What to work on:
a - Retype the part of the Lucifer episode recap that starts with "Maze goes to see" and ends after "always yearned for.".
b - Pick up the Lucifer episode recap where it stops and keep writing it.

Given text:
-- Begin --
Decker and Lucifer finally get their moment, they kiss on the beach, and from the previews at the end of the show, things look to be heating up quite nicely between the two. Charlotte will be pleased.

While all the police work, questioning of most of LA, in the form of Lucifer’s former sexual partners, and Chloe learning that Dan slept with Charlotte, goes on, Maze is eager to get credit for doing “a good deed.”

She “drops the paper” (like dropping the mic) for Chloe when the front page story is of her father’s killer being murdered by the Russian mob. Instead of Decker being happy with the result, she explains to her demon roomie that she wanted the man to rot in prison.

Later, when Maze goes to collect her bounty at the police station, she wants to celebrate with Dan, who was her ally in the Russian deal. He is not pleased and even panics when she talks about the murder in the police station.

Maze goes to see her friend Linda for some free psychiatric advice. Dr. Martin explains to Maze that she needs to appreciate her own self worth from within and not require her friends to recognize her “awesomeness.” Mazikeen takes this to heart and when she agrees to help Chloe and Lucifer she tells her roommate that “awesomeness comes from within b*tches.”

Between Maze’s quest for praise, and her near rage at not getting it, and her glee at beating up the suspect in the sting, “Can I keep him?” Mazikeen provided some quality levity to the proceeds and managed to show some character evolvement in the process.

It has always been just a matter of time before Decker and Lucifer “connected” and this takes the two one step closer to having the sexual congress that Morningstar has always yearned for.
-- End --
Raw data:
-- Begin --
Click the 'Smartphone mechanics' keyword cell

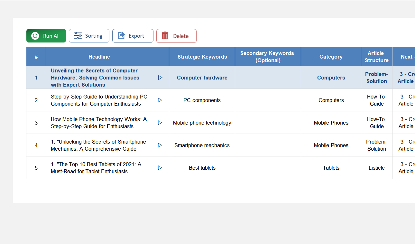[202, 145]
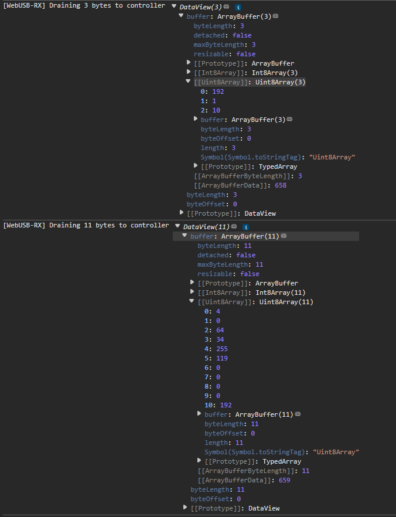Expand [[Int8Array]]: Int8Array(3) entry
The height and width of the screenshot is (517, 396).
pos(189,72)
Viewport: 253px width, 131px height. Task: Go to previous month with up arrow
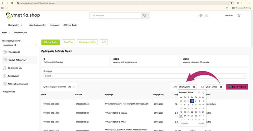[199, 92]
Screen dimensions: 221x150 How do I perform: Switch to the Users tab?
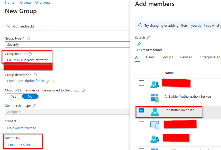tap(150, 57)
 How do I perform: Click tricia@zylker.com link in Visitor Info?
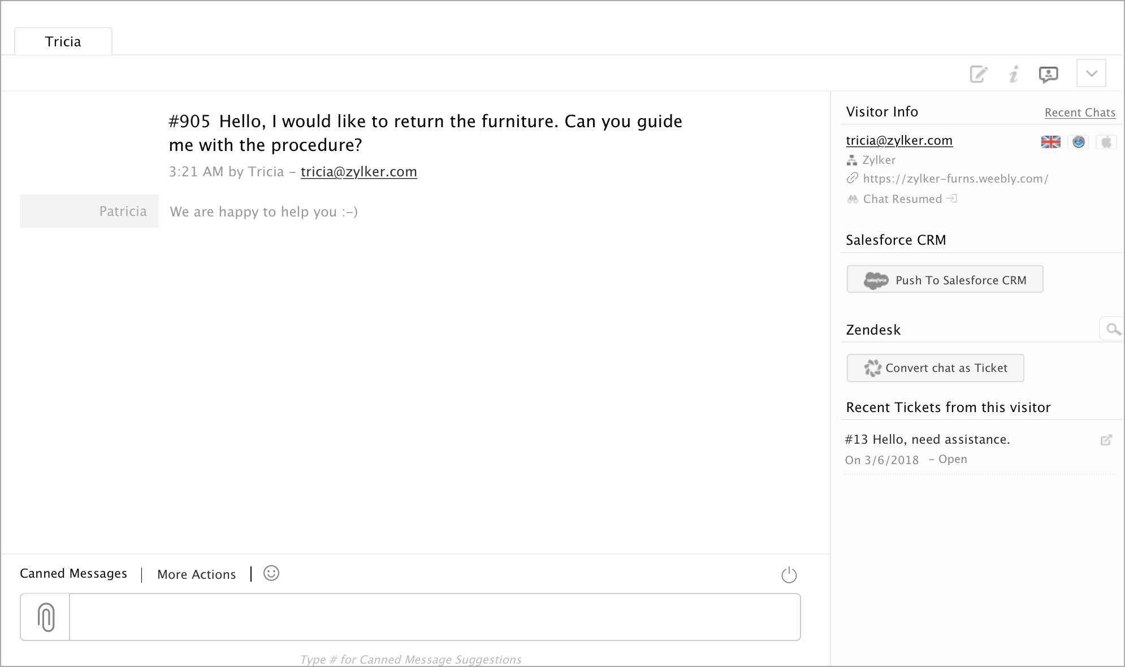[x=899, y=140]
-- End --
-- Begin --
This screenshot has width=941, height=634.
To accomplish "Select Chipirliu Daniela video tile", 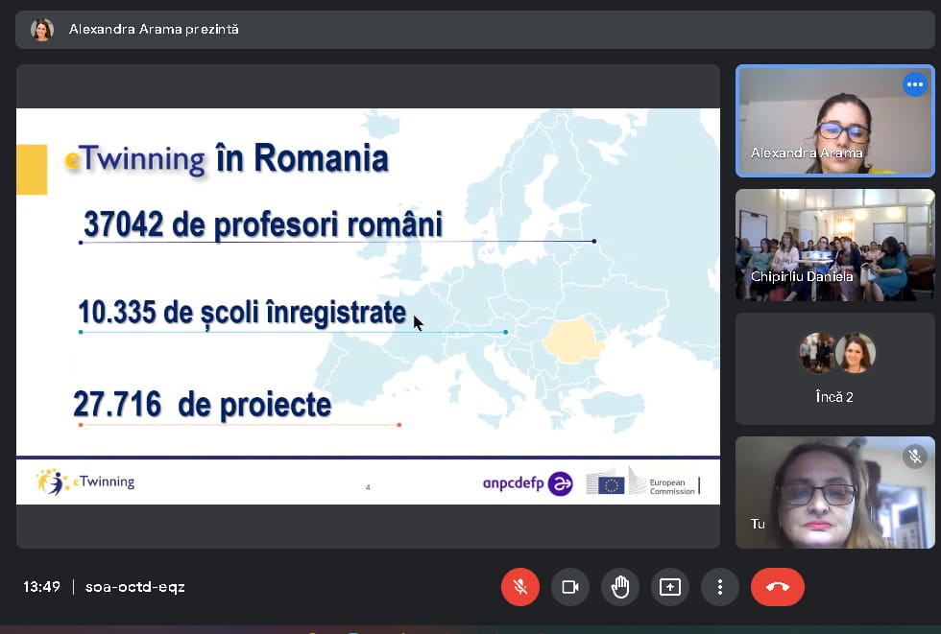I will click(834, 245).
-- End --
Task-by-task answers:
a -
Maze goes to see her friend Linda for some free psychiatric advice. Dr. Martin explains to Maze that she needs to appreciate her own self worth from within and not require her friends to recognize her “awesomeness.” Mazikeen takes this to heart and when she agrees to help Chloe and Lucifer she tells her roommate that “awesomeness comes from within b*tches.”

Between Maze’s quest for praise, and her near rage at not getting it, and her glee at beating up the suspect in the sting, “Can I keep him?” Mazikeen provided some quality levity to the proceeds and managed to show some character evolvement in the process.

It has always been just a matter of time before Decker and Lucifer “connected” and this takes the two one step closer to having the sexual congress that Morningstar has always yearned for.

b -
A standout moment on the episode was Lucifer coming into contact with his stalker Suki. Funny and odd it was a comic highlight that did not rely upon Brandt’s frustrated demon for a laugh.

Kudos to Lesley-Ann Brandt for making Mazikeen a joy to watch this season. The demon was a favorite in season one but Brandt, and the writers, have made Maze something special this time around.  Only Brandt can make those looks of absolute delight, insane rage and massive disappointment to shift effortlessly across her face. An MVP award, or an Emmy, is long overdue here.

The show is becoming, more or less, an ensemble piece. However, Tom Ellis, who proves time and again that he can do more than comedy alone, manages to do so much with his character.

The rest of the cast kill it each week as well and it says a lot about the show that the guest roles manage to impress as well.

Lucifer airs Mondays on FOX.


Guest starring Jamie Kennedy as Andy Kleinburg, Joe Williamson as Burt, Diana Bang as Suki and Toby Levins as Tim Pickman.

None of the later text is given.